* START *
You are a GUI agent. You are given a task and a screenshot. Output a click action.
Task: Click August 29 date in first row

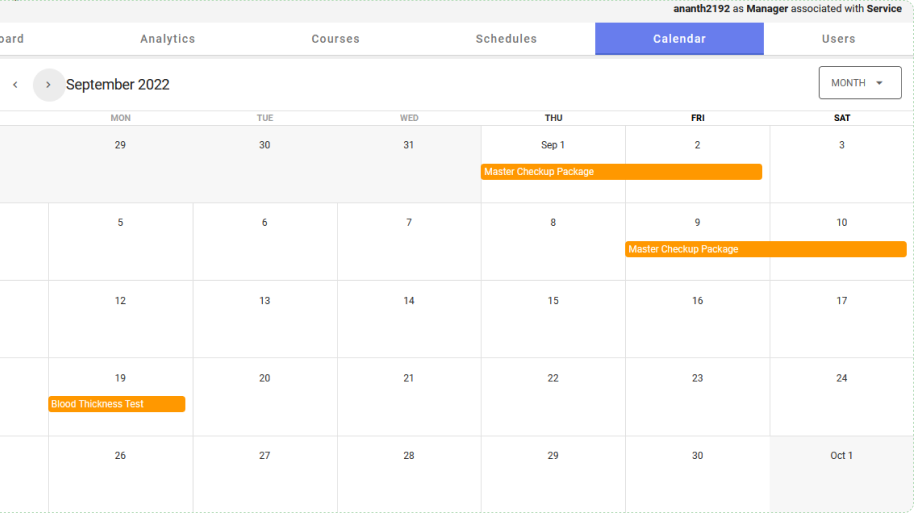(120, 145)
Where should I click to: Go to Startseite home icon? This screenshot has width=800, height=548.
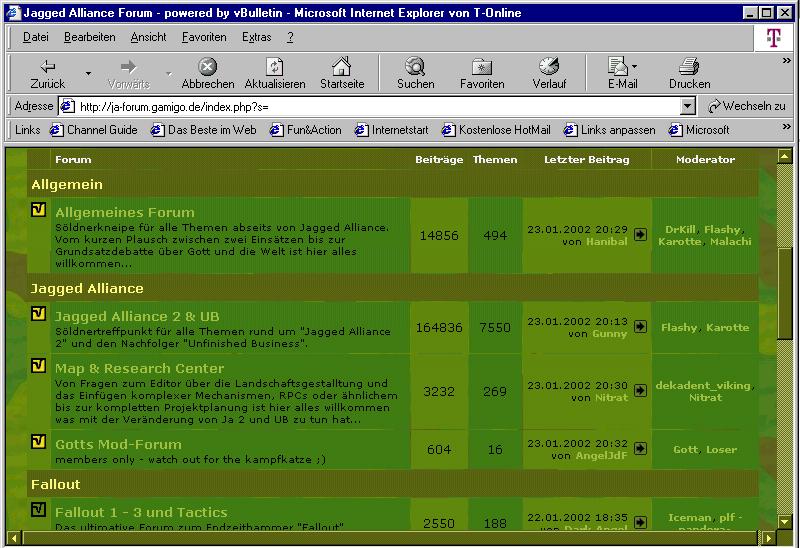[341, 67]
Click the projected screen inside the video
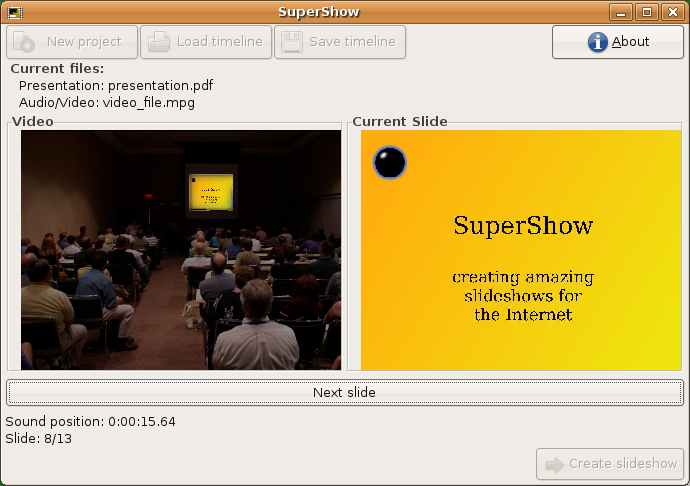Viewport: 690px width, 486px height. click(210, 191)
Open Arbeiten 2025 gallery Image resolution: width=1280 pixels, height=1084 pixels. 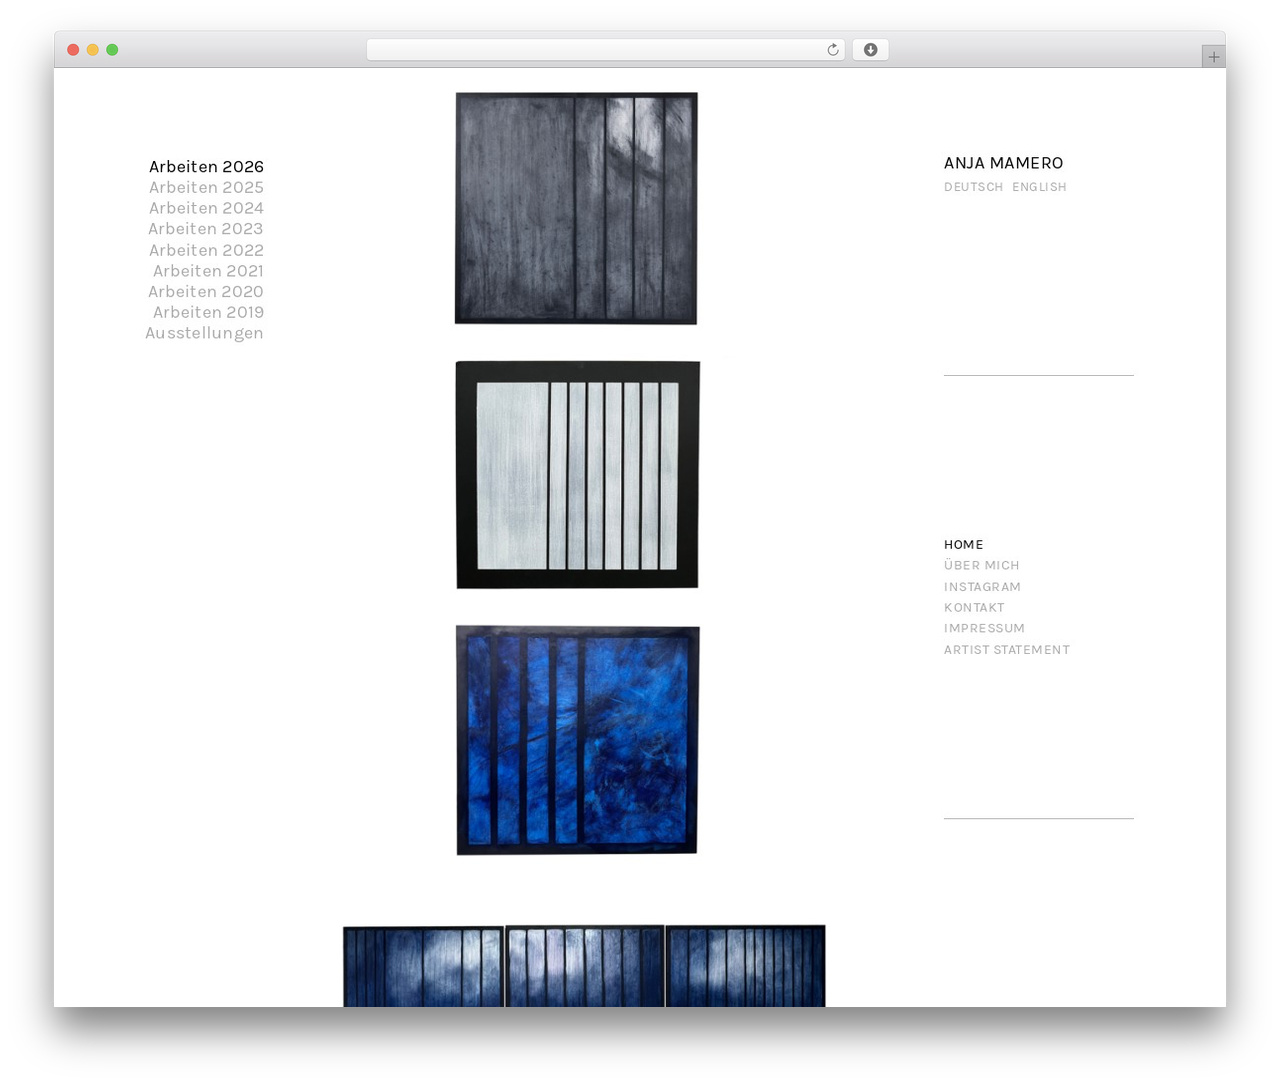click(x=206, y=187)
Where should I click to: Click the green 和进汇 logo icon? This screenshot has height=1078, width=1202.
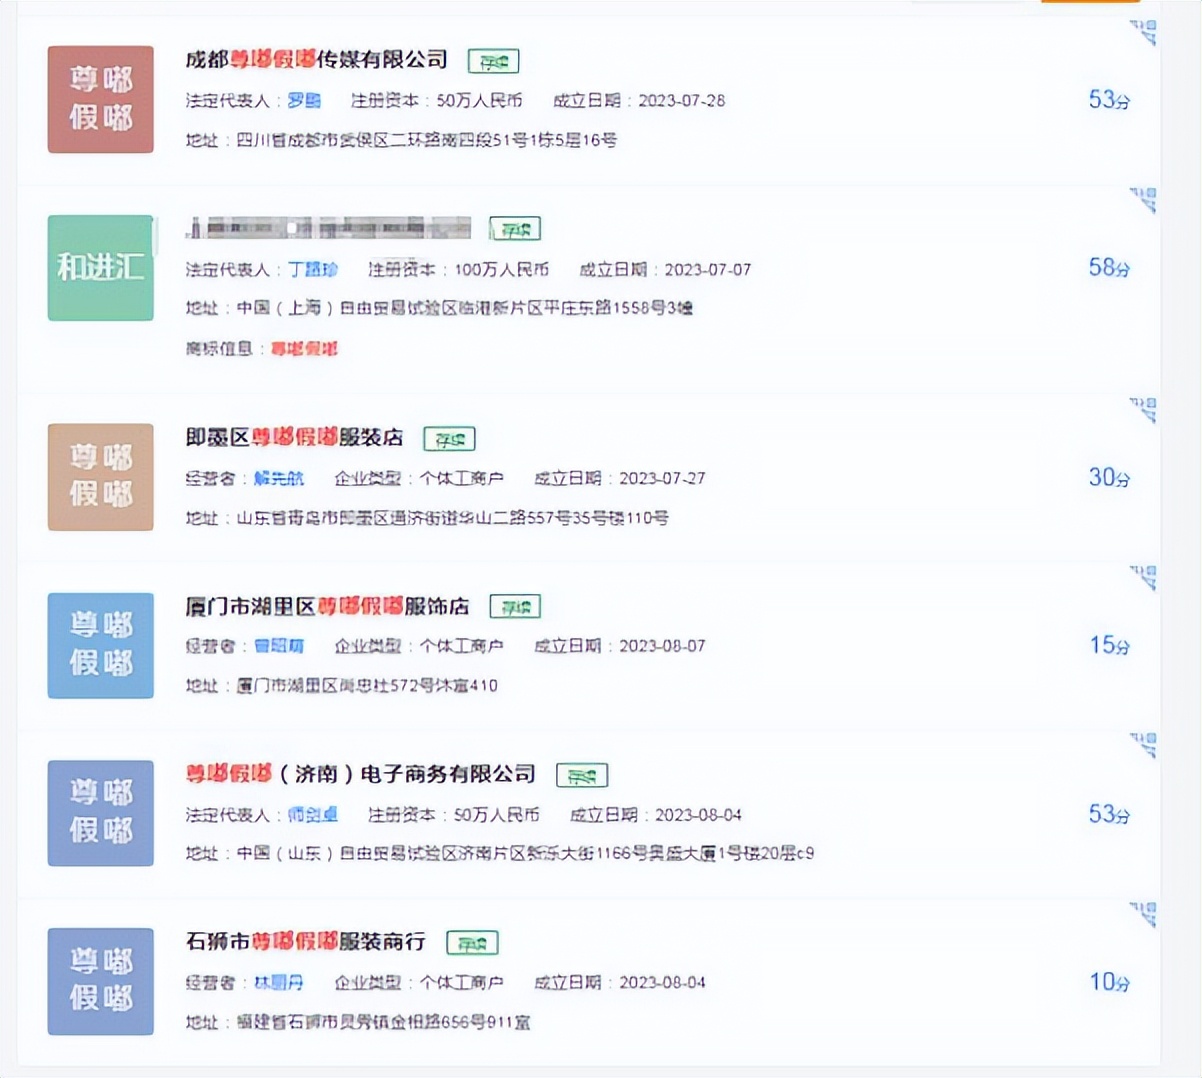coord(100,268)
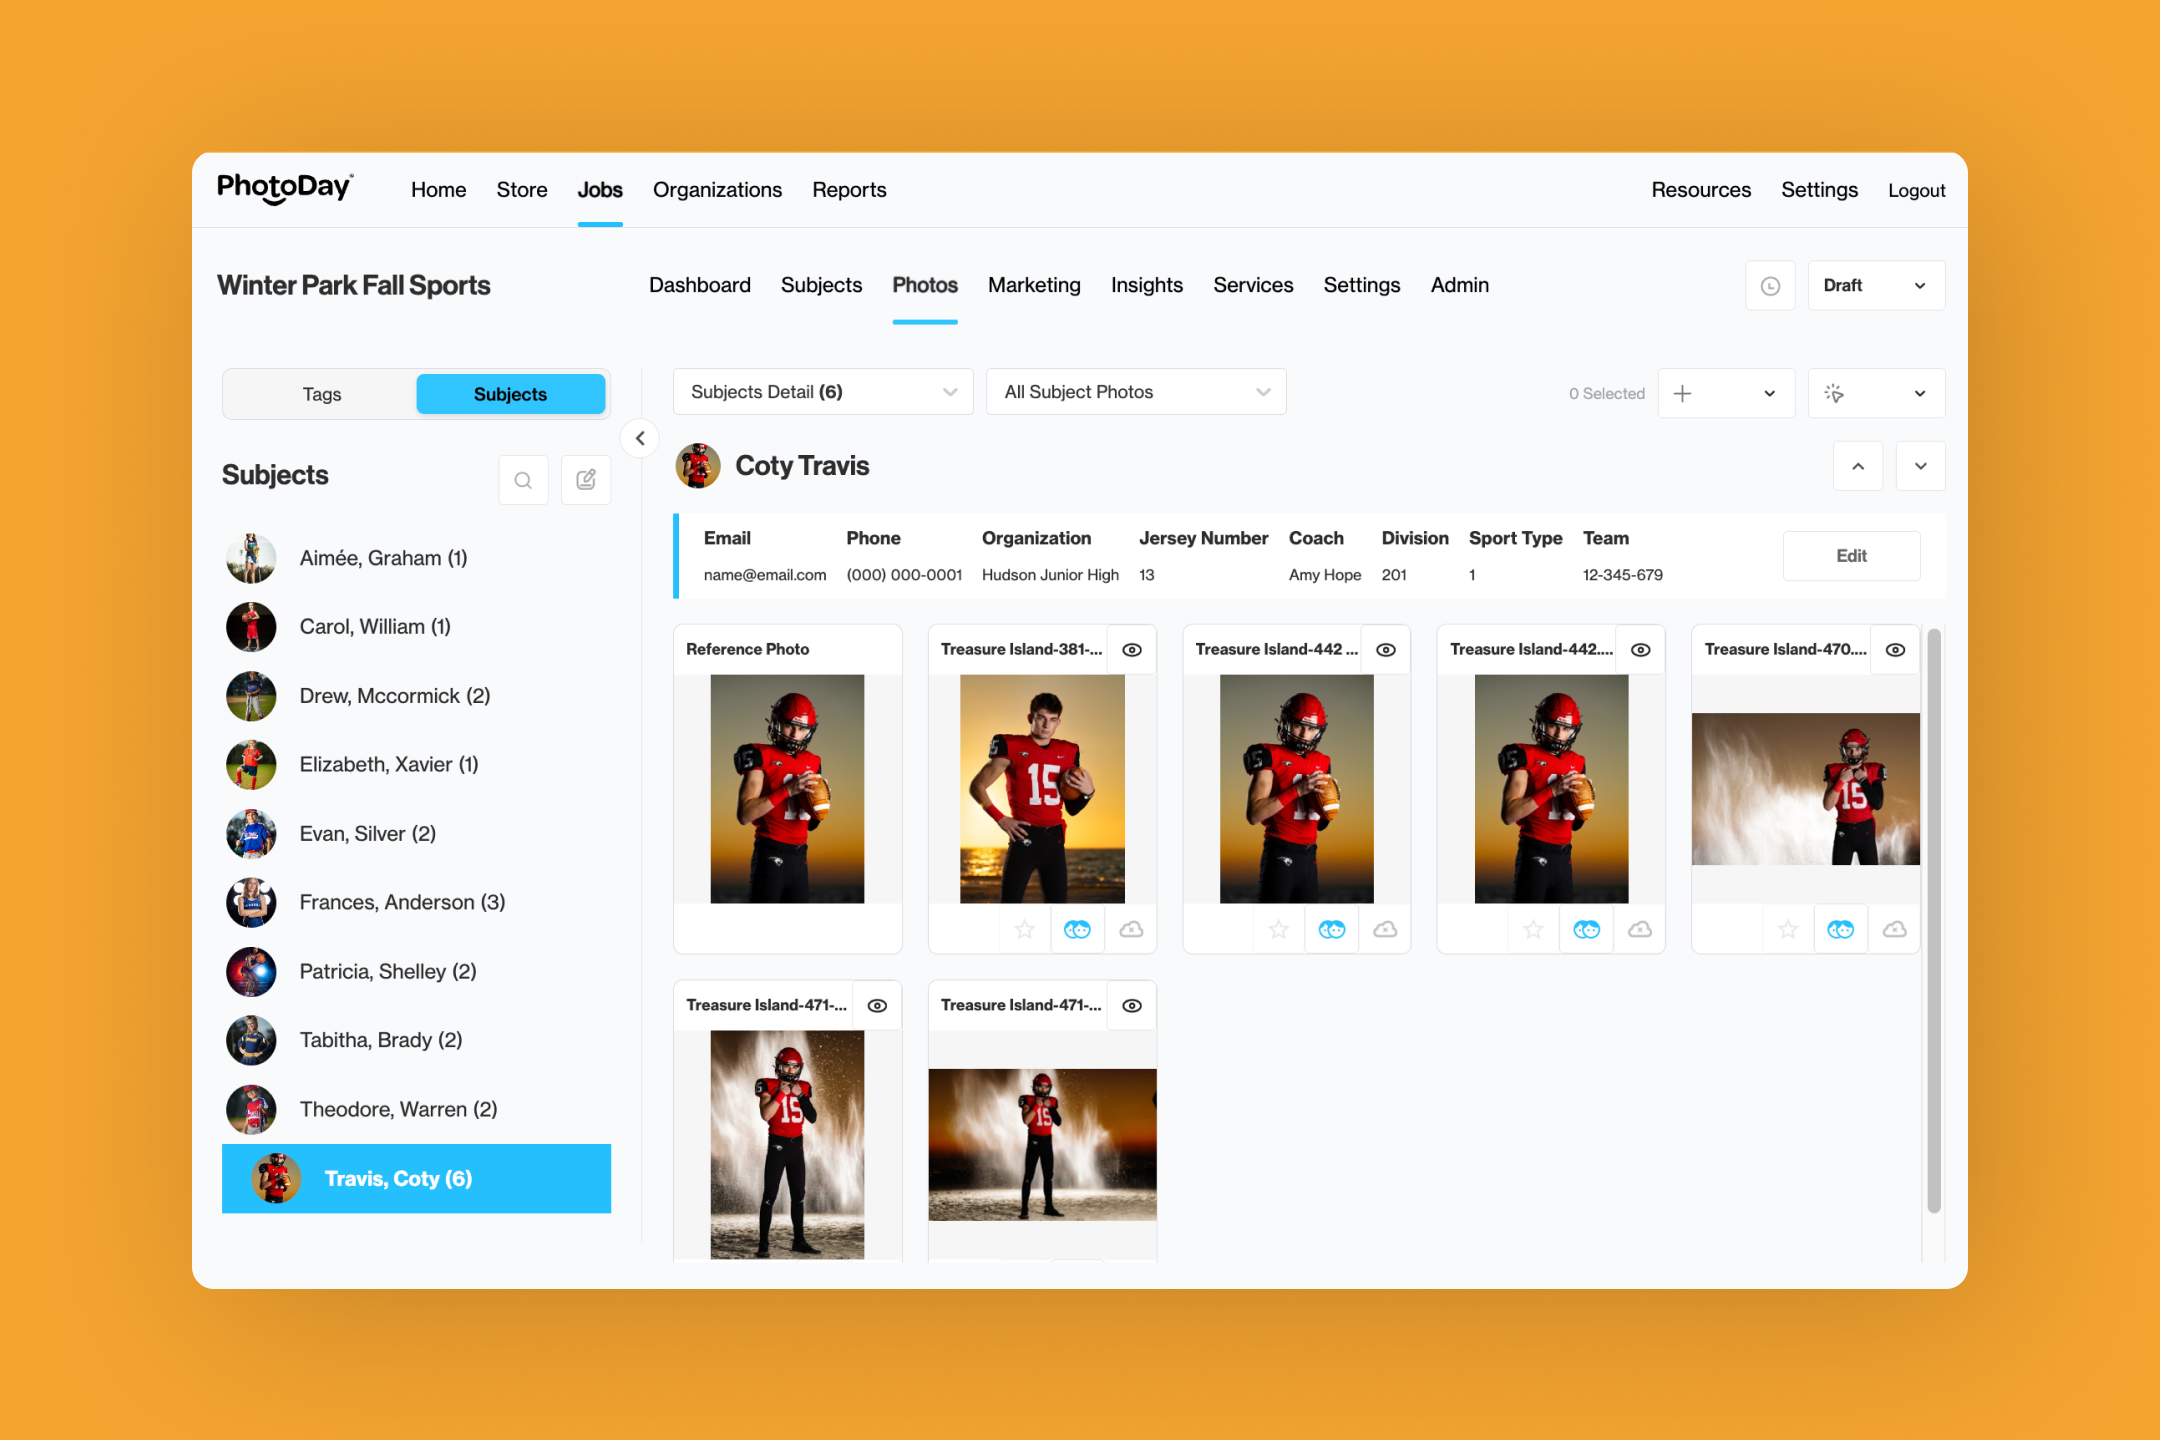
* END *
Render the lines as a numbered list, starting at the first line and ending at the line containing "Viewport: 690px width, 486px", both included. Skip blank lines and leave out the pictures.

1. You are a GUI agent. You are given a task and a screenshot. Output a click action.
2. Task: Click August 29 date in first row
3. (120, 145)
4. Where should I click to: Go to Startseite home icon? This screenshot has width=800, height=548.
5. [341, 67]
6. Click the projected screen inside the video
7. Viewport: 690px width, 486px height. click(210, 191)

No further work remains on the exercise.